**** Text segment

The advent of more powerful AI systems such as large language models (LLMs) with more general-purpose capabilities has raised expectations that they will have significant societal impacts and create new governance challenges for policymakers. The rapid pace of development adds to the difficulty of managing these challenges. Policymakers will have to grapple with a new generation of AI-related risks, including the potential for AI to be used for malicious purposes, to disrupt or disable critical infrastructure, and to create new and unforeseen threats associated with the emergent capabilities of advanced AI.
In July 2023, the Center for Security and Emerging Technology (CSET) at Georgetown University and Google DeepMind hosted a virtual roundtable, as part of a series of roundtables organized by DeepMind to gather different views and perspectives on AI developments. This roundtable sought to assess the current trajectory of AI development and discuss measures that industry and governments should consider to guide these technologies in a positive and beneficial direction. This Roundtable Report summarizes some of the key themes and conclusions of the roundtable discussion and aims to help policymakers “skate to where the puck is going to be,” in the words of ice hockey great Wayne Gretzky. These themes do not necessarily reflect the organizational views of either Google DeepMind or CSET.
The rise of LLMs has demonstrated that AI is becoming more general-purpose. Current systems are already capable of performing a wide range of distinct tasks, including translating text, writing and editing prose, solving math problems, writing software, and much more. However, there was broad consensus across roundtable participants that these systems are only one iteration of what are likely to be even more capable systems within the next few years. AI developers are actively working to make these systems more powerful, which in turn increases safety and security concerns. Five ways in which existing AI systems are currently being augmented are multimodality, tool use, deeper reasoning and planning, larger and more capable memory, and increased interaction between AI systems.
In anticipation of new types of risks that current and upcoming models may pose, AI companies have begun undertaking “model evaluations” of their most advanced general-purpose AI models. Such evaluations attempt to identify dangerous capabilities such as autonomous replication (a model’s ability to acquire resources, create copies of itself, and adapt to novel challenges); dangerous knowledge about sensitive subjects such as chemical, biological, radiological, or nuclear weapon production; capacity to carry out offensive cyber operations; the ability to manipulate, persuade, or deceive human observers; advanced cognitive capabilities such as long-term planning and error correction; and understanding of their own development, testing, and deployment (sometimes called situational awareness).These capability evaluations are a productive first step, but should not be seen as a comprehensive approach to managing risks. At best, they can provide an early indication of some potential risks, which could trigger mandatory reporting requirements and additional safety measures.

********
**** Dataset entries

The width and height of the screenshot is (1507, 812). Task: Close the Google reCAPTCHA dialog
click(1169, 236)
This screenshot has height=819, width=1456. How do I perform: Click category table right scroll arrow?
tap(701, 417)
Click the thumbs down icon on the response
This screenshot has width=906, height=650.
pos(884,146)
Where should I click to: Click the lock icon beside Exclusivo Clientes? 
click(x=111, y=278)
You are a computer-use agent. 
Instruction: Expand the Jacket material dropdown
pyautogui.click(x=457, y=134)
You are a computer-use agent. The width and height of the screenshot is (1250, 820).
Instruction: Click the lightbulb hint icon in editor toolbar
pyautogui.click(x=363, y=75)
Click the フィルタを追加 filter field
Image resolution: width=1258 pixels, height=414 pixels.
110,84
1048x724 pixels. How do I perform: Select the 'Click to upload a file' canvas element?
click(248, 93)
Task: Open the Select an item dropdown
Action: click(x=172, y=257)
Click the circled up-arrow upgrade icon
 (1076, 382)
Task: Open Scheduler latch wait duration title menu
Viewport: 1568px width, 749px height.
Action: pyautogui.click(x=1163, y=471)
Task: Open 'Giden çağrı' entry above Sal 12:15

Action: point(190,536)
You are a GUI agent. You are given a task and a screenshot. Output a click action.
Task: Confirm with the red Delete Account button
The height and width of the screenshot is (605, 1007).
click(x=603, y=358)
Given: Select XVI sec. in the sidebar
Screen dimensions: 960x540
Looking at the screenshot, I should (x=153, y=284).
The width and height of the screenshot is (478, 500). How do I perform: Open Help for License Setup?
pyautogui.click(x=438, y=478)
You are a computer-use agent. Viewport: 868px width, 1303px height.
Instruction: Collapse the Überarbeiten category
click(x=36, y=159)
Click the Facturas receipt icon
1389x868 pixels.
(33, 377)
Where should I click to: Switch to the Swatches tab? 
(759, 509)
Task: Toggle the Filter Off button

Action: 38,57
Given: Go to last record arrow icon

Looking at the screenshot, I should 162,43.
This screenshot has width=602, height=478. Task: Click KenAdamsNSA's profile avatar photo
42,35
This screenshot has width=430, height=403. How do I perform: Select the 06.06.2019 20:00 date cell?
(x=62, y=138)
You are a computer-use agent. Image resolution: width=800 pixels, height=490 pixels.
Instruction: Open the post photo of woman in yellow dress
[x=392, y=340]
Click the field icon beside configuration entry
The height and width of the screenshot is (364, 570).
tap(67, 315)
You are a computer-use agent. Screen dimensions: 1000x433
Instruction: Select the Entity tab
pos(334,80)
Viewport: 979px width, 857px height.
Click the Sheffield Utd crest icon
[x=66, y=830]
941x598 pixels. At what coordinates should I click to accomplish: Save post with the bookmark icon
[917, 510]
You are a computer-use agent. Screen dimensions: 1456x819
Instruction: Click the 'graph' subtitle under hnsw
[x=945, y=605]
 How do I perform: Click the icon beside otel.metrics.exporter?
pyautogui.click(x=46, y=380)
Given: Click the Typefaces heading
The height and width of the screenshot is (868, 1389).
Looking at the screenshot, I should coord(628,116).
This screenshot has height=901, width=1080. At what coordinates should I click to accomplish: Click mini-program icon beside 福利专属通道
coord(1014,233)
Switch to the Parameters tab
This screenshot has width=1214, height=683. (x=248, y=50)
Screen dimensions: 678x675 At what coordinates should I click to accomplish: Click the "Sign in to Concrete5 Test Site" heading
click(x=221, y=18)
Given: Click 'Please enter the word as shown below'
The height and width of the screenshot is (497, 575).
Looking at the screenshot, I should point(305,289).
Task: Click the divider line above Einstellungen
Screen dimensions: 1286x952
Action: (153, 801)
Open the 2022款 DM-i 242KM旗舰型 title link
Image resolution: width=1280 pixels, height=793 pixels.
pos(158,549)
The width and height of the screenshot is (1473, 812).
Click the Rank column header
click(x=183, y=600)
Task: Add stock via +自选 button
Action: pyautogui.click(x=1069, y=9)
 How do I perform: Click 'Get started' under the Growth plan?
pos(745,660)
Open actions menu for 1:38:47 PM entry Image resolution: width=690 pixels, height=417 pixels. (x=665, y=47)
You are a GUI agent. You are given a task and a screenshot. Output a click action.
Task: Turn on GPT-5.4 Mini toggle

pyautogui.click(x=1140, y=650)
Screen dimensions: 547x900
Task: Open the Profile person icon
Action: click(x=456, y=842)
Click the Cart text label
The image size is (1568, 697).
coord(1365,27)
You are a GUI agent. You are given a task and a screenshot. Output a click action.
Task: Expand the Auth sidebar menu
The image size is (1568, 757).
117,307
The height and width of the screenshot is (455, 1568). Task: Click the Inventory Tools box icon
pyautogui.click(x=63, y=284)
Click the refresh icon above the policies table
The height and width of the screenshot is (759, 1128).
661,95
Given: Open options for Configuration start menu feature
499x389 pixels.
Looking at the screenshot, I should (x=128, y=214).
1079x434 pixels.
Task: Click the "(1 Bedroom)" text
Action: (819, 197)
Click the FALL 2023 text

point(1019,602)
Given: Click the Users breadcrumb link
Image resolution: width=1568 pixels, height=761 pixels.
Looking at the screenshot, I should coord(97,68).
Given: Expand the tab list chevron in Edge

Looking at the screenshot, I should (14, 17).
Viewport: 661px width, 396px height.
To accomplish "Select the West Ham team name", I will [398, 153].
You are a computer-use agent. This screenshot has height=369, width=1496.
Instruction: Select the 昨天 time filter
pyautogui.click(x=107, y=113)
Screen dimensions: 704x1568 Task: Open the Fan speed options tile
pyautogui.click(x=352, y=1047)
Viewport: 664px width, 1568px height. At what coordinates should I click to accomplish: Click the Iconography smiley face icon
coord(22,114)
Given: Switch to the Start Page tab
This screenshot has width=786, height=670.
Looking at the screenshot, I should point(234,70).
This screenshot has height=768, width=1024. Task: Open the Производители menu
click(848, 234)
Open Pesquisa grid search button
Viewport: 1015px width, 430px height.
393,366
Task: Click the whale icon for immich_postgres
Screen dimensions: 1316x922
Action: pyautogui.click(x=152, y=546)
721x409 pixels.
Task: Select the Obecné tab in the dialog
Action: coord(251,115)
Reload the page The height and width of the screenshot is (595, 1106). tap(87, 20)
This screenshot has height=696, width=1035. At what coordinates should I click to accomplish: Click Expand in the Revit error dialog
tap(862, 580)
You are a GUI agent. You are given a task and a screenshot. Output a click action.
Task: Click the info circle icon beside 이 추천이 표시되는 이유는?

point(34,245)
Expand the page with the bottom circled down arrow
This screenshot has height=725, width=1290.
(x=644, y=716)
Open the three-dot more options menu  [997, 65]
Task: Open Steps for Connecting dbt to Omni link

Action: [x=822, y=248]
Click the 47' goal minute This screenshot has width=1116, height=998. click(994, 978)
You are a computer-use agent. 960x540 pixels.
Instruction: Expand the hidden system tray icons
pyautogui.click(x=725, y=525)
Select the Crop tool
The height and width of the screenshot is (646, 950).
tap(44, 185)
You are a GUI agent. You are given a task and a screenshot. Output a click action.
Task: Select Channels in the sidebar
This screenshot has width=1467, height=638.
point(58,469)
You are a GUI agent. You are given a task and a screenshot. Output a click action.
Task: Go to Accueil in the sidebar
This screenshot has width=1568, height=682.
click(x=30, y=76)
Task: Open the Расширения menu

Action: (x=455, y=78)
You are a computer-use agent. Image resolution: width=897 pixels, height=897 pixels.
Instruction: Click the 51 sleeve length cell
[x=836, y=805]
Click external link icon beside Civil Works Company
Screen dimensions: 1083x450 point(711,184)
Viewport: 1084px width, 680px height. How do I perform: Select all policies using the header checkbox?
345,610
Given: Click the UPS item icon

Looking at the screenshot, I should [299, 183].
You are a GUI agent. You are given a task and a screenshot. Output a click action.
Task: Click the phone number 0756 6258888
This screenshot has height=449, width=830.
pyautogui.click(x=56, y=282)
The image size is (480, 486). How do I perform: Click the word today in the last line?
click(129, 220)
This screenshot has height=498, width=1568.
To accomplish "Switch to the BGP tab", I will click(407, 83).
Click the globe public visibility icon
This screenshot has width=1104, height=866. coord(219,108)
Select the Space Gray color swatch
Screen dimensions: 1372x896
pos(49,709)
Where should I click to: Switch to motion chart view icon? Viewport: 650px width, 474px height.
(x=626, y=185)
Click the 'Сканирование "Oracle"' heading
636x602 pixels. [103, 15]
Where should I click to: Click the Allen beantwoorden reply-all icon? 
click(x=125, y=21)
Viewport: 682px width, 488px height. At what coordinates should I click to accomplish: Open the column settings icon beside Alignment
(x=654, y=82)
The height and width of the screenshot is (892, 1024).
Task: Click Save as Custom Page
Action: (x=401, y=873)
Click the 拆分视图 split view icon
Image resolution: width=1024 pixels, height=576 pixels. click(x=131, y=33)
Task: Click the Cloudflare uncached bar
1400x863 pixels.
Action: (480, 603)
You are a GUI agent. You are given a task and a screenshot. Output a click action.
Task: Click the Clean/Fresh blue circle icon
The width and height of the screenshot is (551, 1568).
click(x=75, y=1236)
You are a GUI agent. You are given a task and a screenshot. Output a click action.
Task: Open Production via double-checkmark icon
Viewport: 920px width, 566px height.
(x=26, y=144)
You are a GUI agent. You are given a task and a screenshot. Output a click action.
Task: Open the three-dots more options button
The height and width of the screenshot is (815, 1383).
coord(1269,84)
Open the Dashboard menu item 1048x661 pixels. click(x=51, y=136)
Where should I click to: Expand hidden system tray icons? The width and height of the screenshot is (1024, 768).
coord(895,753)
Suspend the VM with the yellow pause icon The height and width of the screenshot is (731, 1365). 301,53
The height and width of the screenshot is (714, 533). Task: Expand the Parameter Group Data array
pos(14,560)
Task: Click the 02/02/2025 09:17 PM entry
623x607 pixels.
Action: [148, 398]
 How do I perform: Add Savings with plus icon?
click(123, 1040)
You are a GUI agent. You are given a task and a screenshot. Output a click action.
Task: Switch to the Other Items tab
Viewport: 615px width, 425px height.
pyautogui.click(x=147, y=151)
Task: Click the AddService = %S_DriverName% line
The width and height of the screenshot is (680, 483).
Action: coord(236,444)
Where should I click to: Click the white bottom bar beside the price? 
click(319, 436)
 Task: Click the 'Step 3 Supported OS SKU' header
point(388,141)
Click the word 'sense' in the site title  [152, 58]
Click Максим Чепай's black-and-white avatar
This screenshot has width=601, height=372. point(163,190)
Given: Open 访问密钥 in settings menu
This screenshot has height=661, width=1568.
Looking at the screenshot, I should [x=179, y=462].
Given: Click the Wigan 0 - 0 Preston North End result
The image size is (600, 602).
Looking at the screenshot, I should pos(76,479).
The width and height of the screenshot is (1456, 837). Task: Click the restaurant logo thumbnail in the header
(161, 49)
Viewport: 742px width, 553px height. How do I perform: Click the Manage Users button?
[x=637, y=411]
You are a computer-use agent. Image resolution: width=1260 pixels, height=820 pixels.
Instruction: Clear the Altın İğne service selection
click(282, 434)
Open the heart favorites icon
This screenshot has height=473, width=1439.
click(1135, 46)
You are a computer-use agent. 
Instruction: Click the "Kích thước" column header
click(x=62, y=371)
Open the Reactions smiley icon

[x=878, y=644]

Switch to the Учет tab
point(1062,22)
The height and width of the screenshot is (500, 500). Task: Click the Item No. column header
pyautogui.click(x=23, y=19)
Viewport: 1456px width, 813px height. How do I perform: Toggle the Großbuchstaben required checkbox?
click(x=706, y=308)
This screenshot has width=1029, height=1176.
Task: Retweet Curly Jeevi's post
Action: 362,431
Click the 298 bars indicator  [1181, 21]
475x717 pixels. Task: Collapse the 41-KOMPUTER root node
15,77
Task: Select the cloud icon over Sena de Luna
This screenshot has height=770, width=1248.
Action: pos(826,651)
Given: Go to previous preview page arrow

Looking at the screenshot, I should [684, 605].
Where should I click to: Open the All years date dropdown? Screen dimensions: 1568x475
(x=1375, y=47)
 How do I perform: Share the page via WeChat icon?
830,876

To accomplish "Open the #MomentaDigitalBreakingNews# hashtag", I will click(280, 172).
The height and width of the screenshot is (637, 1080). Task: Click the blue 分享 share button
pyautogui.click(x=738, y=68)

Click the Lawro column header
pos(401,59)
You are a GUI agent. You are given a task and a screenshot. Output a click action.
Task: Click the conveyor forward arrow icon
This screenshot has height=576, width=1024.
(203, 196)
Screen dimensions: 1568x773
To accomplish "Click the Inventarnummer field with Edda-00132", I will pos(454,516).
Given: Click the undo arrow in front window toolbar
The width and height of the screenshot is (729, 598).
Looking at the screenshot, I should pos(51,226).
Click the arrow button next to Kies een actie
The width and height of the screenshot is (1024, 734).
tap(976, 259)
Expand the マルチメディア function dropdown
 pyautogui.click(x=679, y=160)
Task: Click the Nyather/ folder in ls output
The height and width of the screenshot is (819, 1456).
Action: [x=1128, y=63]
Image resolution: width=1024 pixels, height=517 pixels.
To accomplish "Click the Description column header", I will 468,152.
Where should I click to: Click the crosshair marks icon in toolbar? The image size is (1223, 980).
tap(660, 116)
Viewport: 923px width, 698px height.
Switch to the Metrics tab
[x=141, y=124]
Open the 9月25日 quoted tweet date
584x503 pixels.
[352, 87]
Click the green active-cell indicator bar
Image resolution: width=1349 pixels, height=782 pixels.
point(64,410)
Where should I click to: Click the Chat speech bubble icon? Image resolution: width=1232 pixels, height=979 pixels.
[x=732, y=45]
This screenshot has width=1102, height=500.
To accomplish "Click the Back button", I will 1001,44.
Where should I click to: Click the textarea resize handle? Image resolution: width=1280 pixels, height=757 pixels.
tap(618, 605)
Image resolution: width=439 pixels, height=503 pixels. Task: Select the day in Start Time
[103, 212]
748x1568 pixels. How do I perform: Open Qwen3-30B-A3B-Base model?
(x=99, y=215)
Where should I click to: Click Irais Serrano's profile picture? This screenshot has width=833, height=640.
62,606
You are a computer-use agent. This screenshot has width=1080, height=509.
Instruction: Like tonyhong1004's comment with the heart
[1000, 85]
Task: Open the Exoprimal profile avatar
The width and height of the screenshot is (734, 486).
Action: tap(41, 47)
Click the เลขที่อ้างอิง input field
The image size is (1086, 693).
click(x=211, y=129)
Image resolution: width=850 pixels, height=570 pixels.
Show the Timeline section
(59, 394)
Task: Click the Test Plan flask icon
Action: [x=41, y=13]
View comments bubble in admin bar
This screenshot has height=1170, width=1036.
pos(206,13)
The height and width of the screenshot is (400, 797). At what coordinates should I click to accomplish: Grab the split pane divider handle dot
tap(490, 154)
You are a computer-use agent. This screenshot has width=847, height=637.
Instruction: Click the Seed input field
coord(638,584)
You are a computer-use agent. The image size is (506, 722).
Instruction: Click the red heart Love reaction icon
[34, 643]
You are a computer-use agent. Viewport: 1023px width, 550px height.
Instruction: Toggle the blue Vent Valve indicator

********

- _Task list_:
#1 Summarize the text on AI governance in two sentences.
#2 Please carry on the text on AI governance from its final sentence.

- _Expected results_:
#1 A July 2023 virtual roundtable, hosted by CSET at Georgetown University and Google DeepMind, assessed the trajectory of AI development and reached broad consensus that today's general-purpose LLMs are likely to be followed by even more capable systems within a few years, which increases safety and security concerns. AI companies have begun model evaluations to identify dangerous capabilities, but these are only a productive first step that can at best give an early indication of some risks, not a comprehensive approach to managing them.

#2
The risks of these new systems are evident, but responsibility for managing that risk is less so. Several participants noted that the current status quo may place too much of the responsibility for managing risk on industry. Instead, policymakers should work towards achieving a balance between government and industry. Under this approach, governments must have sufficient technical expertise to support independent auditing functions, including the ability to describe and execute evaluations. At the same time, governments should encourage and incentivize industry to advance the science of evaluations and report their results. Third-party testing and auditing organizations can provide important additional capacity, but do not negate the need for governments to increase their own oversight capabilities.
To manage these risks, potential policy levers can be grouped into three categories:
- creating visibility and understanding,
- defining best practices, and;
- incentivizing and enforcing certain behaviors.
Governments should encourage—or perhaps require—private-sector actors to test and evaluate their systems and to report dangerous capabilities and real-world threat intelligence to oversight bodies in order to increase regulators’ visibility into the state of play. Policy interventions could also help standardize the testing and evaluation process within the AI pipeline. Options to incentivize or enforce these behaviors could include leveraging government procurement requirements, establishing industry certifications for frontier AI systems, and incentivizing increased transparency of discovered vulnerabilities and reporting of evaluation results by reducing liability for companies that disclose responsibly.